Comparison between saving the whole model, saving only state_dict and torchscript

LewsTherin · January 25, 2024, 10:52am

I’m trying to figure out what’s the best way to save a model trained with Pytorch and load it for inference, and I was wondering about the different possible approaches.

Let’s say I successfully train a model, as far as I understand I can use:

Complete Model Saving:

# save the model
torch.save(model, saved_model_path)
# load model directly with
loaded_model = torch.load(saved_model_path)
# use it for inference
output = loaded_model(input)

State Dict Saving:

# save only the state_dict after training
torch.save(model.state_dict(), saved_model_path)
# need to create an instance of the model with the same architecture and then load the parameters using
model = SomeModelConstructor()
model.load_state_dict(state_dict)
# use it for inference
output = loaded_model(input)

And I seem to understand saving only the state_dict has the advantage of reducing the file size, while the con is that I have to recreate the model instance.
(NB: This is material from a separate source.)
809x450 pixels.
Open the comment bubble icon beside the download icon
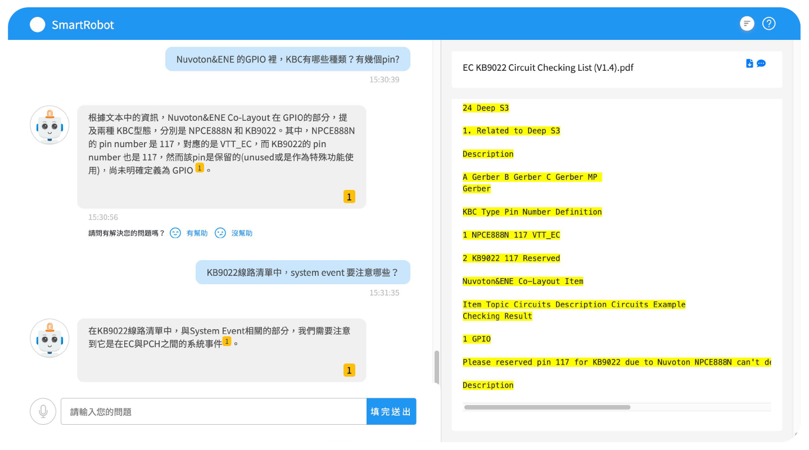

Is that correct?

Also, I see I can also export the model to torchscript and load it:

# export to torchscript and save locally
model_scripted = torch.jit.script(model)
torch.jit.save(model_scripted, scripted_model_path)

# load the scripted model
loaded_scripted_model = torch.jit.load(scripted_model_path)

# use for evaluation
loaded_scripted_model.eval()
with torch.no_grad():    
    output = loaded_scripted_model(input)

Assuming I’m exporting the model to script from Python and loading it back always from Python, are there any advantages in using the scripted model instead of the saved one (for example, inference speed because the scripted version is better optimized or something similar?)

ptrblck · January 25, 2024, 1:31pm

Yes, you would need to recreate the model instance when saving the state_dict only, but note that saving the entire model requires you to exactly recreate the same file structure (including the source code of the model) on the target system, which is quite brittle and you will this see a lot of topics in this discussion board of users asking how to load the entire model now after moving files around or changing function signatures as it fails.

Saving and loading the state_dict is thus the recommended approach.

Scripted models can be optimized by TorchScript and loaded into the C++ libtorch runtime directly. However, TorchScript is now in maintenance mode and I would not depend on it anymore.

LewsTherin · January 25, 2024, 2:34pm

Thank you very much for your reply!

Just a couple of other question:

Scripted models can be optimized by TorchScript and loaded into the C++ libtorch runtime directly

So, as I was mentioning, if I simply load back the scripted model from Python and use it for inference, there is no such optimization?

However, TorchScript is now in maintenance mode and I would not depend on it anymore.

Could you please elaborate on this? Torchscript will be discontinued?

ptrblck · January 25, 2024, 2:42pm

Yes, that’s my understanding as TorchDynamo will be developed instead.

TorchScript would also optimize the model in your Python script, but I would generally not recommend relying on it anymore. Use torch.compile or the beta torch.export support and try to run your model.